Over the last four years, the local Consumer Claims Tribunal has been kept busy, adjudicating a total of 173 cases at 133 sittings.
This was revealed today by the Registrar of the Consumer Claims Tribunal, Wayne Best, who pointed out that of the 173 cases heard during the period November 2003 to October 2007, some 129 had been resolved. Fifty one of those cases were heard this year.
He further disclosed that of the 129 cases resolved, 112 consumers had received redress in the form of cash awards, totalling some $170, 412.16, while 17 consumers had their products either repaired or services completed. According to Mr. Best, consumers should use the Tribunal as a last resort for seeking redress for claims under $10,000.
“Where an individual has a complaint about a product or service, he must first take that complaint to the supplier. If the supplier fails to acknowledge or handle the complaint, a report should then be made to the Office of Public Counsel. From there, the office mediates on your behalf, and if a settlement cannot be reached, then and only then is the case brought before the Tribunal to be heard,” he explained.
The Consumer Claims Tribunal was first introduced in November of 2003, under the Consumer Guarantees Act, and serves to protect the rights of consumers.
The most recent decision of the Tribunal was the case of consumer vs. a leading department store, which generated great interest in the business community, as it had implications for all businesses conducting hire purchase arrangements.
That case dealt with the refund available to the consumer, under a hire purchase agreement, where a defective good was returned to the supplier.
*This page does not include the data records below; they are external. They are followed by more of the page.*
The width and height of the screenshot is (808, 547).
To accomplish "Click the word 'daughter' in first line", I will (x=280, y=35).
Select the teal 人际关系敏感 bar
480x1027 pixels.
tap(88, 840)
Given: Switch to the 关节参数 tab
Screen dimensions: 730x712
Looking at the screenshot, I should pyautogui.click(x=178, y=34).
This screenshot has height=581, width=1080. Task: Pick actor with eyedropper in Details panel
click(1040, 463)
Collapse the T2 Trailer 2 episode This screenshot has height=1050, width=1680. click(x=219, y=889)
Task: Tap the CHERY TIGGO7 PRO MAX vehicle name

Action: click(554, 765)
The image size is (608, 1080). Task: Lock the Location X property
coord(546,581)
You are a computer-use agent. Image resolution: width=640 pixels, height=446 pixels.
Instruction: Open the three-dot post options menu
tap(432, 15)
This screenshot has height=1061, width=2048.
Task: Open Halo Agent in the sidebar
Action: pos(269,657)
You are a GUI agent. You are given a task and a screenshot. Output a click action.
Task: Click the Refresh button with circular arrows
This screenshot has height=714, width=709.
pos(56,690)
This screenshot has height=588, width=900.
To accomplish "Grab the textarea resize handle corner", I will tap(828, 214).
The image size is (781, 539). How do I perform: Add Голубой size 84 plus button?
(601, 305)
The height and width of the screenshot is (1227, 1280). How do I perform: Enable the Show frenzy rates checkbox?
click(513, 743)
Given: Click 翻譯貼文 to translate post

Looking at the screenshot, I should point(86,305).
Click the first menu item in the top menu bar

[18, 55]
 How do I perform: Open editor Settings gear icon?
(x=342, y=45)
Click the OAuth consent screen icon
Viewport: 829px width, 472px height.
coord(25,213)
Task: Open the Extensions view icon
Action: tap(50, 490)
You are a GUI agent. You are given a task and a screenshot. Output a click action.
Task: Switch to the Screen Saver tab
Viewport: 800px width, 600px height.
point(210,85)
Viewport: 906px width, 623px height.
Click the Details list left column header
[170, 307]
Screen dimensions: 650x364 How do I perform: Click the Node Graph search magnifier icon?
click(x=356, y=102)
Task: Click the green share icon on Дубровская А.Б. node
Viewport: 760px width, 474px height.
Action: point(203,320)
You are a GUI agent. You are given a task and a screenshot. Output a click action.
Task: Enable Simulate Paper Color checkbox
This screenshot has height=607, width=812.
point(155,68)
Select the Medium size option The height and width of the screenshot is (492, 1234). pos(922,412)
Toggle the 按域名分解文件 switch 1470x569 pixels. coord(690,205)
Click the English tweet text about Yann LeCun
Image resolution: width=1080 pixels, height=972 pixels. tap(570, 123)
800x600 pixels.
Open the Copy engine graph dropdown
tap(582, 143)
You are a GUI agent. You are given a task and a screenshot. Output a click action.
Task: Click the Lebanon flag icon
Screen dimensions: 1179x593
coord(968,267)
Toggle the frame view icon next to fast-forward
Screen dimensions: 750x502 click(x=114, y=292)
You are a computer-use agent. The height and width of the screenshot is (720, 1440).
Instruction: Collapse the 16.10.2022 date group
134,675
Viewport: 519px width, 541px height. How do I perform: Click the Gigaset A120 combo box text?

The particular consumer won her case and claim, in the amount of some $3, 729.52.
The Registrar of the Consumer Claims Tribunal noted that the most complaints brought before the Tribunal during the period November 2003 to October 2007 were about house building and repairs, and motor vehicle purchases and repairs.
Other complaints ranged from the purchase of an unhealthy dog, and failure of a restaurant to provide entertainment at a reasonable time, to a case of a cancelled credit card by a bank, where the client suffered great financial loss as a result.
Mr. Best who is also the Senior Legal Assistant, in the Department of Commerce at the Ministry of Commerce, Consumer Affairs and Business Development, is encouraging small businesses to be aware of their eight obligations under the Consumer Guarantees Act. Consumers are also encouraged to ‘know their rights’.
Copies of the Act can be obtained from the Government Printery, while information on the Tribunal can be viewed at www.commerce.gov.bb under the section, consumer claims tribunal.